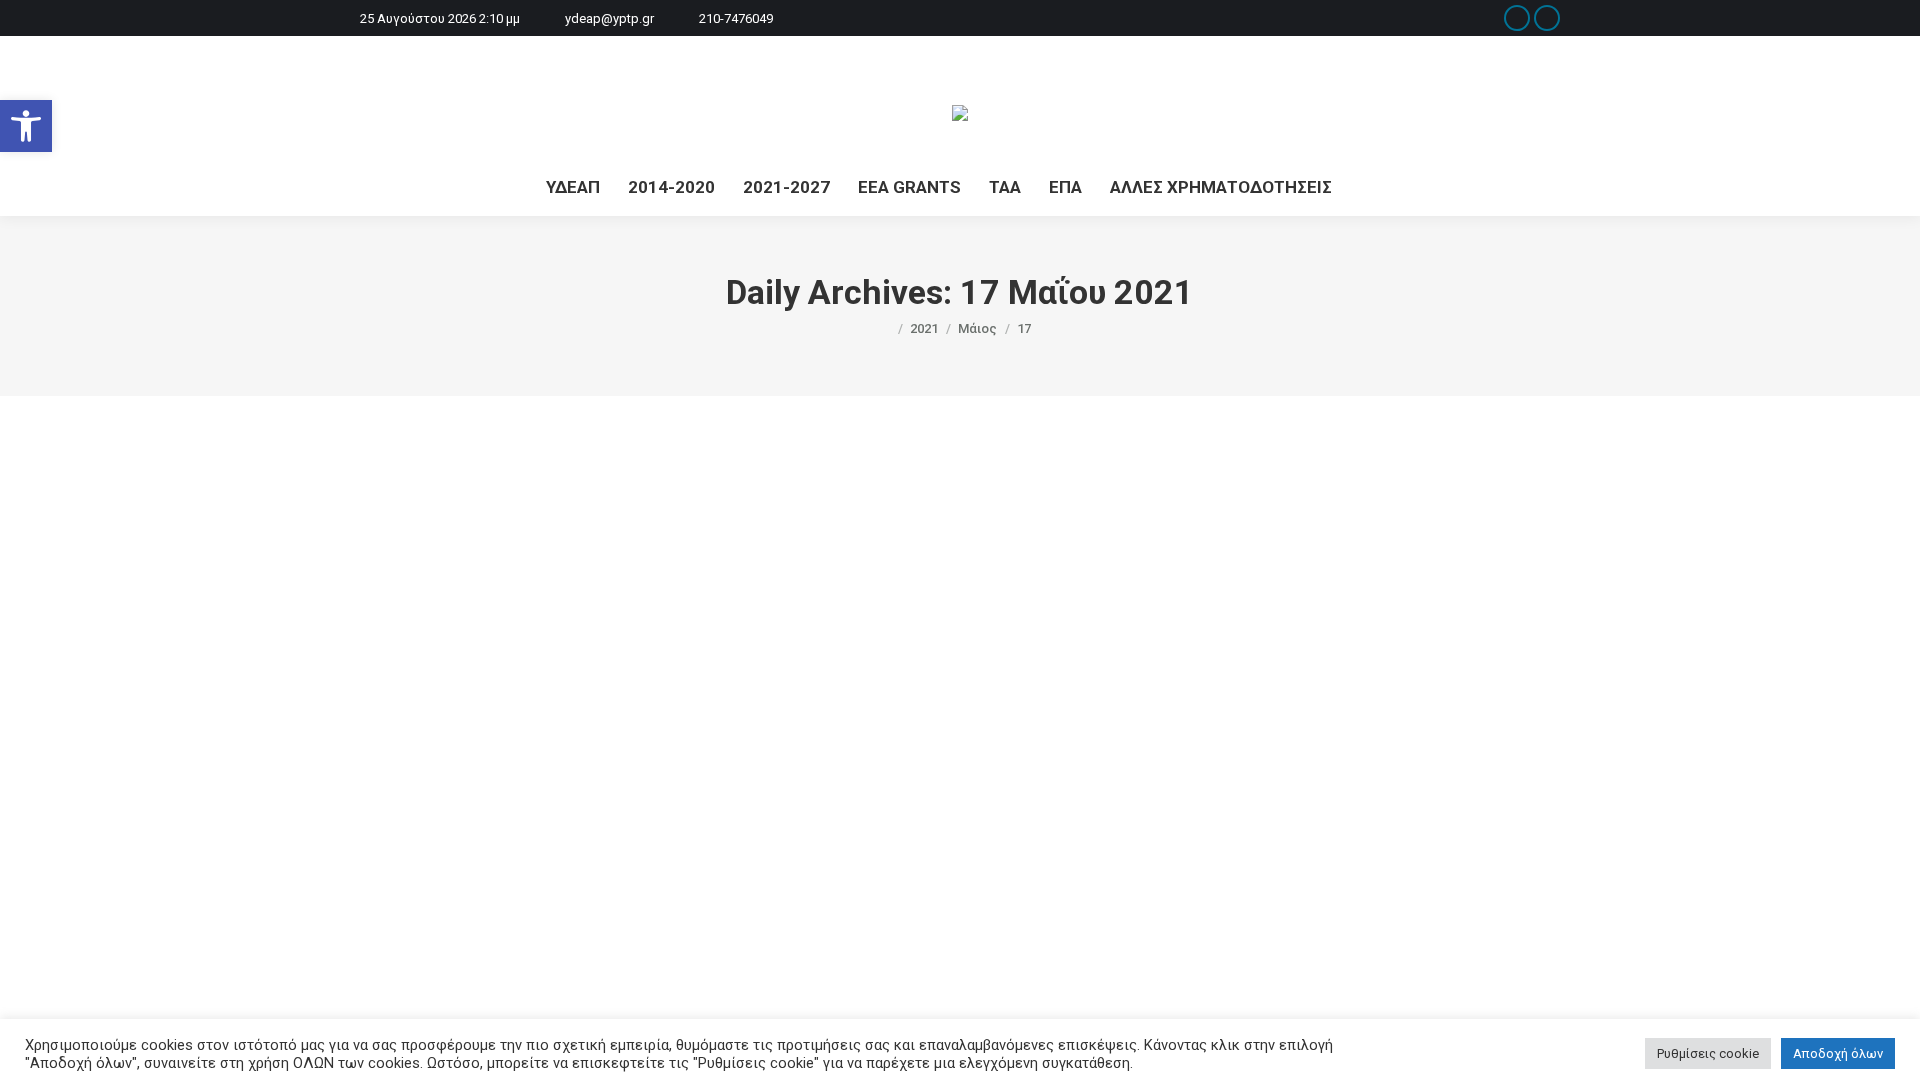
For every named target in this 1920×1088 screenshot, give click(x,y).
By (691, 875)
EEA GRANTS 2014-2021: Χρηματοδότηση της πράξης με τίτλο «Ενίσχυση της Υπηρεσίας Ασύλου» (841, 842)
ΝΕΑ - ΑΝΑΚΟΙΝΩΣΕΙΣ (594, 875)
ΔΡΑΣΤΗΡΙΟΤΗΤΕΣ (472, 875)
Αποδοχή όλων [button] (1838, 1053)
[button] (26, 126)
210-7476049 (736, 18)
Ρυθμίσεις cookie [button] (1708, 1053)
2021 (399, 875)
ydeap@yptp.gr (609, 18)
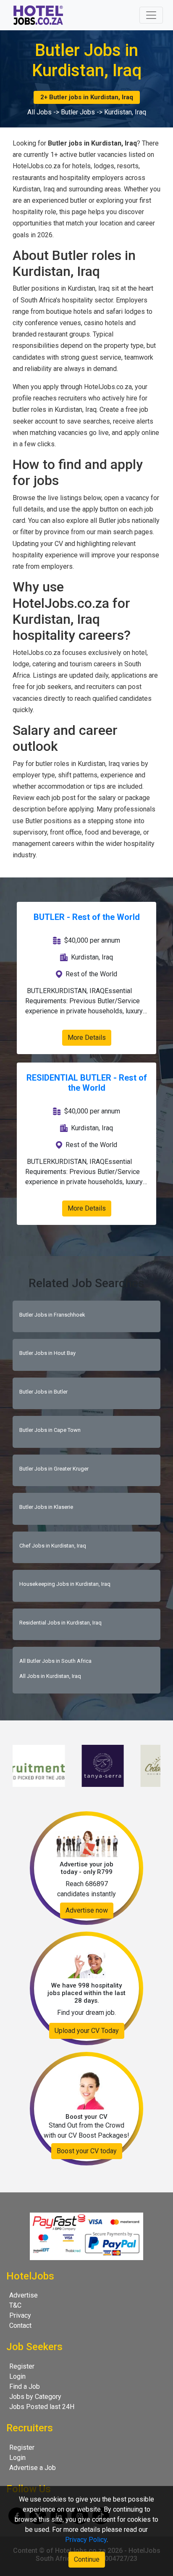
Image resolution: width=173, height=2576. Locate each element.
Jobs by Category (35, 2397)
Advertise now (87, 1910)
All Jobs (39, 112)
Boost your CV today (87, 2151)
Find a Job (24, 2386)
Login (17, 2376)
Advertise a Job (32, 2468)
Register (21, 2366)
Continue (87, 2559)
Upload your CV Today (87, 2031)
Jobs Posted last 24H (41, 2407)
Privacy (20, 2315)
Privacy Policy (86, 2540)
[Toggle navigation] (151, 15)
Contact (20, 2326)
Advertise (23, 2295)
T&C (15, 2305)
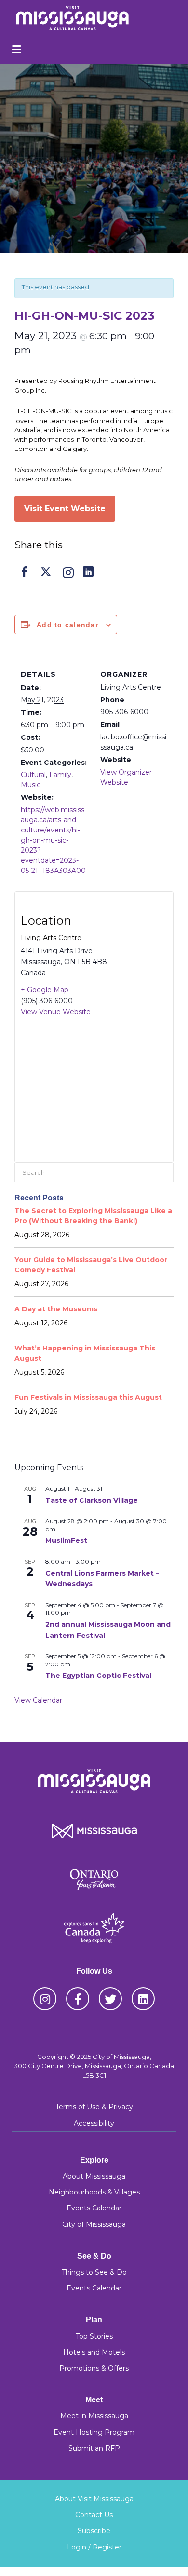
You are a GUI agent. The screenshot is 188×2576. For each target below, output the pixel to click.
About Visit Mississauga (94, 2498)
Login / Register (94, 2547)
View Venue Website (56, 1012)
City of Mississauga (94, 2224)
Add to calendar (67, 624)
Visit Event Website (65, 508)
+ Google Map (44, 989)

++++++++++++++++++++

* **Directions for this task**: Copy out exactly the lines between the line containing "Advertise (23, 2295)" and the end of the entries, including both, and leave the pictures behind.

* **Response**:
Advertise (23, 2295)
T&C (15, 2305)
You are a GUI agent. The screenshot is 188×2576. For each target below, output the pixel to click.
About Visit Mississauga (94, 2498)
Login / Register (94, 2547)
View Venue Website (56, 1012)
City of Mississauga (94, 2224)
Add to calendar (67, 624)
Visit Event Website (65, 508)
+ Google Map (44, 989)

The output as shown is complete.